TASK TO COMPLETE: Swap every "Describe the element" in the lines below for "Tell me about the element", and give the lines back with nothing else altered.

MATERIAL SUPPLIED:

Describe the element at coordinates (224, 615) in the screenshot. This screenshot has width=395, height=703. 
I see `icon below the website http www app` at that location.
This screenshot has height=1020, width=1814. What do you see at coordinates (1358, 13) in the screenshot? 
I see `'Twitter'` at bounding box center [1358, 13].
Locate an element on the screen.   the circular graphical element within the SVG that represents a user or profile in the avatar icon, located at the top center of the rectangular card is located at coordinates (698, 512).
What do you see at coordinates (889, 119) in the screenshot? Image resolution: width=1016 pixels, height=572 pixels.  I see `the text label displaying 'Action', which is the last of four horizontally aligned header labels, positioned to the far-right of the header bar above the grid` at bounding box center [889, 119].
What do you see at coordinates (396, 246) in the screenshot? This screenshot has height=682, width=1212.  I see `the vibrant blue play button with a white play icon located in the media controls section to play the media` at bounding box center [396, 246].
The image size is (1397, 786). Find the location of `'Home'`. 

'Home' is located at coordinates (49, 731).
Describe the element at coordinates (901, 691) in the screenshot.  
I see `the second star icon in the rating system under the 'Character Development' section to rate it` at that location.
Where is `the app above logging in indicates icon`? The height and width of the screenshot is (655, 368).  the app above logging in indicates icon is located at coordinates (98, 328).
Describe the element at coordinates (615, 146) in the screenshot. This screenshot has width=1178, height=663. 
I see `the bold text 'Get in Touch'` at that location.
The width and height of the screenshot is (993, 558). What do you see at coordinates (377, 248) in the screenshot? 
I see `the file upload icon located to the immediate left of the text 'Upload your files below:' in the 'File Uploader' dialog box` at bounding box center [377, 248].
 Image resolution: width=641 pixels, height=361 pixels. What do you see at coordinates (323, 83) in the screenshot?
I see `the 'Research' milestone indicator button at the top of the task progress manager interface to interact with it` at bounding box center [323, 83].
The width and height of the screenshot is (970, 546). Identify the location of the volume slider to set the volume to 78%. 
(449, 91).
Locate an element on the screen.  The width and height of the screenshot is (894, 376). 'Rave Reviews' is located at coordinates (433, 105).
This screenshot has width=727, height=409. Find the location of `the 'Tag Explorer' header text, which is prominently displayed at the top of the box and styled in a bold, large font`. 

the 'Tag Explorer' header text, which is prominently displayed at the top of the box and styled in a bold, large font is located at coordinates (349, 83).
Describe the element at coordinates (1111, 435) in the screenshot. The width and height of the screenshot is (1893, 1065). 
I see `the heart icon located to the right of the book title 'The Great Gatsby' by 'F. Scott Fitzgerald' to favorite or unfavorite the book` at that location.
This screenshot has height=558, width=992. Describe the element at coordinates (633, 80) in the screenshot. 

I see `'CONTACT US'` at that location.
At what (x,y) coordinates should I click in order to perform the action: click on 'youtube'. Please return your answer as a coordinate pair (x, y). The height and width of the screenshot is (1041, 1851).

EXERCISE RESPONSE:
Tell me about the element at coordinates (224, 615) in the screenshot. This screenshot has width=395, height=703. 
I see `icon below the website http www app` at that location.
This screenshot has height=1020, width=1814. What do you see at coordinates (1358, 13) in the screenshot? 
I see `'Twitter'` at bounding box center [1358, 13].
Locate an element on the screen.   the circular graphical element within the SVG that represents a user or profile in the avatar icon, located at the top center of the rectangular card is located at coordinates (698, 512).
What do you see at coordinates (889, 119) in the screenshot? Image resolution: width=1016 pixels, height=572 pixels.  I see `the text label displaying 'Action', which is the last of four horizontally aligned header labels, positioned to the far-right of the header bar above the grid` at bounding box center [889, 119].
What do you see at coordinates (396, 246) in the screenshot? This screenshot has height=682, width=1212.  I see `the vibrant blue play button with a white play icon located in the media controls section to play the media` at bounding box center [396, 246].
The image size is (1397, 786). Find the location of `'Home'`. 

'Home' is located at coordinates (49, 731).
Tell me about the element at coordinates (901, 691) in the screenshot.  
I see `the second star icon in the rating system under the 'Character Development' section to rate it` at that location.
Where is `the app above logging in indicates icon`? The height and width of the screenshot is (655, 368).  the app above logging in indicates icon is located at coordinates (98, 328).
Tell me about the element at coordinates (615, 146) in the screenshot. This screenshot has width=1178, height=663. 
I see `the bold text 'Get in Touch'` at that location.
The width and height of the screenshot is (993, 558). What do you see at coordinates (377, 248) in the screenshot? 
I see `the file upload icon located to the immediate left of the text 'Upload your files below:' in the 'File Uploader' dialog box` at bounding box center [377, 248].
 Image resolution: width=641 pixels, height=361 pixels. What do you see at coordinates (323, 83) in the screenshot?
I see `the 'Research' milestone indicator button at the top of the task progress manager interface to interact with it` at bounding box center [323, 83].
The width and height of the screenshot is (970, 546). Identify the location of the volume slider to set the volume to 78%. 
(449, 91).
Locate an element on the screen.  The width and height of the screenshot is (894, 376). 'Rave Reviews' is located at coordinates (433, 105).
This screenshot has width=727, height=409. Find the location of `the 'Tag Explorer' header text, which is prominently displayed at the top of the box and styled in a bold, large font`. 

the 'Tag Explorer' header text, which is prominently displayed at the top of the box and styled in a bold, large font is located at coordinates (349, 83).
Tell me about the element at coordinates (1111, 435) in the screenshot. The width and height of the screenshot is (1893, 1065). 
I see `the heart icon located to the right of the book title 'The Great Gatsby' by 'F. Scott Fitzgerald' to favorite or unfavorite the book` at that location.
This screenshot has height=558, width=992. Tell me about the element at coordinates (633, 80) in the screenshot. 

I see `'CONTACT US'` at that location.
At what (x,y) coordinates should I click in order to perform the action: click on 'youtube'. Please return your answer as a coordinate pair (x, y). The height and width of the screenshot is (1041, 1851).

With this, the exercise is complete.